_Exercise instructions_
Return all of the entries exactly, with nothing added or left out.

_Saved entries_
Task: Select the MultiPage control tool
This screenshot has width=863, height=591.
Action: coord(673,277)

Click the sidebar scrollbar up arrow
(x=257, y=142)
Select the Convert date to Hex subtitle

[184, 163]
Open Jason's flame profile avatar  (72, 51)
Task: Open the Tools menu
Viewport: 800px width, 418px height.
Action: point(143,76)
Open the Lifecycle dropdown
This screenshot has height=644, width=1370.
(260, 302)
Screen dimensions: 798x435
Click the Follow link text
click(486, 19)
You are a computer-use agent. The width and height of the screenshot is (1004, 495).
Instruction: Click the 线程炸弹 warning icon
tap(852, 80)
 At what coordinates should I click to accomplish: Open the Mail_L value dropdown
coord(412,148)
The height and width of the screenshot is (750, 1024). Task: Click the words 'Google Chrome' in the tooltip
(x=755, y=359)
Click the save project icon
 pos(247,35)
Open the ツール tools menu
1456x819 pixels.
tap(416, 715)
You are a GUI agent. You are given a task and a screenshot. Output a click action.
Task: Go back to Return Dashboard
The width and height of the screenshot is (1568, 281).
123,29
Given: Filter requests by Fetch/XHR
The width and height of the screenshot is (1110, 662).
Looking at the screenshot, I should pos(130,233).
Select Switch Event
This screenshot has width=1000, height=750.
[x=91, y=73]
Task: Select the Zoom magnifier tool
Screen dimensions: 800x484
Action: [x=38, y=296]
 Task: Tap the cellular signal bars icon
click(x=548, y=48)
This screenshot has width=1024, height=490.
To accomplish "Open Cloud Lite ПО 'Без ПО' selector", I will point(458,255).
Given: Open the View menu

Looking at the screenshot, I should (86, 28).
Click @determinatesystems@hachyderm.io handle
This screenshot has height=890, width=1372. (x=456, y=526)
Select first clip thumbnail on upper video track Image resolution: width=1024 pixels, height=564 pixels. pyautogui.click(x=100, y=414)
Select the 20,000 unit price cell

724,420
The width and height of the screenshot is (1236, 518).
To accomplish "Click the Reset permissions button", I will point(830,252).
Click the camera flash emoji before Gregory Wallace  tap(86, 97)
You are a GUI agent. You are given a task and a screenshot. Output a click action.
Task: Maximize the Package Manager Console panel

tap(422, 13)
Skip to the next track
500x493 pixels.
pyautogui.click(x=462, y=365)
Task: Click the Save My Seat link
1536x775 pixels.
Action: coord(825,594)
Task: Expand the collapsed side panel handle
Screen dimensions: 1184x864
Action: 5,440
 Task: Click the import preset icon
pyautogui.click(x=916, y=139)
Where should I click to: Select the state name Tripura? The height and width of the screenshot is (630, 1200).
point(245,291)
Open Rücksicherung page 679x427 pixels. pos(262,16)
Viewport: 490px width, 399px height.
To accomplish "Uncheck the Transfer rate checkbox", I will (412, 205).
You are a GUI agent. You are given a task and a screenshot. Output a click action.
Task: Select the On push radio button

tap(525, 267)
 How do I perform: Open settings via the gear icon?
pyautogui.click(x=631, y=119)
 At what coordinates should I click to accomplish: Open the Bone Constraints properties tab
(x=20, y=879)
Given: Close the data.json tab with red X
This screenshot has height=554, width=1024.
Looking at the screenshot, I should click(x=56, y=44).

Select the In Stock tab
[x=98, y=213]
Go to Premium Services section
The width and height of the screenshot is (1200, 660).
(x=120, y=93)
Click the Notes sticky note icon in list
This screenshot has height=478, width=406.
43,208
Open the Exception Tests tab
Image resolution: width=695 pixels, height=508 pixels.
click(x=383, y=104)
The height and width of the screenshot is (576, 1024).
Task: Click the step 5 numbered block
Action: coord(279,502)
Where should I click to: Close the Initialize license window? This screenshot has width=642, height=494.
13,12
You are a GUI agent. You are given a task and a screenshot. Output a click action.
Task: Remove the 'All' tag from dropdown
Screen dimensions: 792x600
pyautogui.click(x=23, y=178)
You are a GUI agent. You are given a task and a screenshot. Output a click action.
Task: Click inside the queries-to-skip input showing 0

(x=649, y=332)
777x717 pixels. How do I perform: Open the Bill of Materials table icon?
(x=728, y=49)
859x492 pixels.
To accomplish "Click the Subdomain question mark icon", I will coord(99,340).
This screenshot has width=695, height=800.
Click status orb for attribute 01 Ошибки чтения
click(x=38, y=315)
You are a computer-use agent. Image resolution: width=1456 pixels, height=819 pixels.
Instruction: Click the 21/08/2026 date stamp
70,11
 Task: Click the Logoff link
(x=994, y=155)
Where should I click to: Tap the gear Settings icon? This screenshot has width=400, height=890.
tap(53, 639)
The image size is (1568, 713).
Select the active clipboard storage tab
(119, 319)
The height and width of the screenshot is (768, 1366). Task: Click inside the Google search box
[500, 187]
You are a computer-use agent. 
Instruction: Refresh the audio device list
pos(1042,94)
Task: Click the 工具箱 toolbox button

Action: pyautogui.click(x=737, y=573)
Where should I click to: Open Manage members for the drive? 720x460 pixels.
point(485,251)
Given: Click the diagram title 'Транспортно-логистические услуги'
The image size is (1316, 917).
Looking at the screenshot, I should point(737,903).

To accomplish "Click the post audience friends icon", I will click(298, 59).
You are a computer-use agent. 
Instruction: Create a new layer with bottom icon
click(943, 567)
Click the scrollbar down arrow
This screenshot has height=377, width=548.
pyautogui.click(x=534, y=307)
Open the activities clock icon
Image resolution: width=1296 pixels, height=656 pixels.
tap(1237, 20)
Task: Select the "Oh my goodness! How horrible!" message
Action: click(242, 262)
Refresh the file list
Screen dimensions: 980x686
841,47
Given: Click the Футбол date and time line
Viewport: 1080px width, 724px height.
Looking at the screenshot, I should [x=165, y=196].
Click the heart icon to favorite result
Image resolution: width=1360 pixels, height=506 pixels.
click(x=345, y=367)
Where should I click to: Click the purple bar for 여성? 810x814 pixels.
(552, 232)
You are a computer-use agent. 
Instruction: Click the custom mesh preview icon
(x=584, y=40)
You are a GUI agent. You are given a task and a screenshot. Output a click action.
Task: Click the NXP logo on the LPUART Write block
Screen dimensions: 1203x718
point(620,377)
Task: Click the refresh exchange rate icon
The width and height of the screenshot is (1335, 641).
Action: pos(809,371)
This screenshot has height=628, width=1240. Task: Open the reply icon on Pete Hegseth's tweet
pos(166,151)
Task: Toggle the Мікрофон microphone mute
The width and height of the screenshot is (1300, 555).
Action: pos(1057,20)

_Task response_
Task: Select the MultiPage control tool
This screenshot has width=863, height=591.
Action: coord(673,277)

Click the sidebar scrollbar up arrow
(x=257, y=142)
Select the Convert date to Hex subtitle

[184, 163]
Open Jason's flame profile avatar  (72, 51)
Task: Open the Tools menu
Viewport: 800px width, 418px height.
Action: point(143,76)
Open the Lifecycle dropdown
This screenshot has height=644, width=1370.
(260, 302)
Screen dimensions: 798x435
Click the Follow link text
click(486, 19)
You are a computer-use agent. The width and height of the screenshot is (1004, 495).
Instruction: Click the 线程炸弹 warning icon
tap(852, 80)
 At what coordinates should I click to accomplish: Open the Mail_L value dropdown
coord(412,148)
The height and width of the screenshot is (750, 1024). Task: Click the words 'Google Chrome' in the tooltip
(x=755, y=359)
Click the save project icon
 pos(247,35)
Open the ツール tools menu
1456x819 pixels.
tap(416, 715)
You are a GUI agent. You are given a task and a screenshot. Output a click action.
Task: Go back to Return Dashboard
The width and height of the screenshot is (1568, 281).
123,29
Given: Filter requests by Fetch/XHR
The width and height of the screenshot is (1110, 662).
Looking at the screenshot, I should pos(130,233).
Select Switch Event
This screenshot has width=1000, height=750.
[x=91, y=73]
Task: Select the Zoom magnifier tool
Screen dimensions: 800x484
Action: [x=38, y=296]
 Task: Tap the cellular signal bars icon
click(x=548, y=48)
This screenshot has width=1024, height=490.
To accomplish "Open Cloud Lite ПО 'Без ПО' selector", I will point(458,255).
Given: Open the View menu

Looking at the screenshot, I should (86, 28).
Click @determinatesystems@hachyderm.io handle
This screenshot has height=890, width=1372. (x=456, y=526)
Select first clip thumbnail on upper video track Image resolution: width=1024 pixels, height=564 pixels. pyautogui.click(x=100, y=414)
Select the 20,000 unit price cell

724,420
The width and height of the screenshot is (1236, 518).
To accomplish "Click the Reset permissions button", I will point(830,252).
Click the camera flash emoji before Gregory Wallace  tap(86, 97)
You are a GUI agent. You are given a task and a screenshot. Output a click action.
Task: Maximize the Package Manager Console panel

tap(422, 13)
Skip to the next track
500x493 pixels.
pyautogui.click(x=462, y=365)
Task: Click the Save My Seat link
1536x775 pixels.
Action: coord(825,594)
Task: Expand the collapsed side panel handle
Screen dimensions: 1184x864
Action: 5,440
 Task: Click the import preset icon
pyautogui.click(x=916, y=139)
Where should I click to: Select the state name Tripura? The height and width of the screenshot is (630, 1200).
point(245,291)
Open Rücksicherung page 679x427 pixels. pos(262,16)
Viewport: 490px width, 399px height.
To accomplish "Uncheck the Transfer rate checkbox", I will (412, 205).
You are a GUI agent. You are given a task and a screenshot. Output a click action.
Task: Select the On push radio button

tap(525, 267)
 How do I perform: Open settings via the gear icon?
pyautogui.click(x=631, y=119)
 At what coordinates should I click to accomplish: Open the Bone Constraints properties tab
(x=20, y=879)
Given: Close the data.json tab with red X
This screenshot has height=554, width=1024.
Looking at the screenshot, I should click(x=56, y=44).

Select the In Stock tab
[x=98, y=213]
Go to Premium Services section
The width and height of the screenshot is (1200, 660).
(x=120, y=93)
Click the Notes sticky note icon in list
This screenshot has height=478, width=406.
43,208
Open the Exception Tests tab
Image resolution: width=695 pixels, height=508 pixels.
click(x=383, y=104)
The height and width of the screenshot is (576, 1024).
Task: Click the step 5 numbered block
Action: coord(279,502)
Where should I click to: Close the Initialize license window? This screenshot has width=642, height=494.
13,12
You are a GUI agent. You are given a task and a screenshot. Output a click action.
Task: Remove the 'All' tag from dropdown
Screen dimensions: 792x600
pyautogui.click(x=23, y=178)
You are a GUI agent. You are given a task and a screenshot. Output a click action.
Task: Click inside the queries-to-skip input showing 0

(x=649, y=332)
777x717 pixels. How do I perform: Open the Bill of Materials table icon?
(x=728, y=49)
859x492 pixels.
To accomplish "Click the Subdomain question mark icon", I will coord(99,340).
This screenshot has width=695, height=800.
Click status orb for attribute 01 Ошибки чтения
click(x=38, y=315)
You are a computer-use agent. Image resolution: width=1456 pixels, height=819 pixels.
Instruction: Click the 21/08/2026 date stamp
70,11
 Task: Click the Logoff link
(x=994, y=155)
Where should I click to: Tap the gear Settings icon? This screenshot has width=400, height=890.
tap(53, 639)
The image size is (1568, 713).
Select the active clipboard storage tab
(119, 319)
The height and width of the screenshot is (768, 1366). Task: Click inside the Google search box
[500, 187]
You are a computer-use agent. 
Instruction: Refresh the audio device list
pos(1042,94)
Task: Click the 工具箱 toolbox button

Action: pyautogui.click(x=737, y=573)
Where should I click to: Open Manage members for the drive? 720x460 pixels.
point(485,251)
Given: Click the diagram title 'Транспортно-логистические услуги'
The image size is (1316, 917).
Looking at the screenshot, I should point(737,903).

To accomplish "Click the post audience friends icon", I will click(298, 59).
You are a computer-use agent. 
Instruction: Create a new layer with bottom icon
click(943, 567)
Click the scrollbar down arrow
This screenshot has height=377, width=548.
pyautogui.click(x=534, y=307)
Open the activities clock icon
Image resolution: width=1296 pixels, height=656 pixels.
tap(1237, 20)
Task: Select the "Oh my goodness! How horrible!" message
Action: click(242, 262)
Refresh the file list
Screen dimensions: 980x686
841,47
Given: Click the Футбол date and time line
Viewport: 1080px width, 724px height.
Looking at the screenshot, I should [x=165, y=196].
Click the heart icon to favorite result
Image resolution: width=1360 pixels, height=506 pixels.
click(x=345, y=367)
Where should I click to: Click the purple bar for 여성? 810x814 pixels.
(552, 232)
You are a computer-use agent. 
Instruction: Click the custom mesh preview icon
(x=584, y=40)
You are a GUI agent. You are given a task and a screenshot. Output a click action.
Task: Click the NXP logo on the LPUART Write block
Screen dimensions: 1203x718
point(620,377)
Task: Click the refresh exchange rate icon
The width and height of the screenshot is (1335, 641).
Action: pos(809,371)
This screenshot has height=628, width=1240. Task: Open the reply icon on Pete Hegseth's tweet
pos(166,151)
Task: Toggle the Мікрофон microphone mute
The width and height of the screenshot is (1300, 555).
Action: pos(1057,20)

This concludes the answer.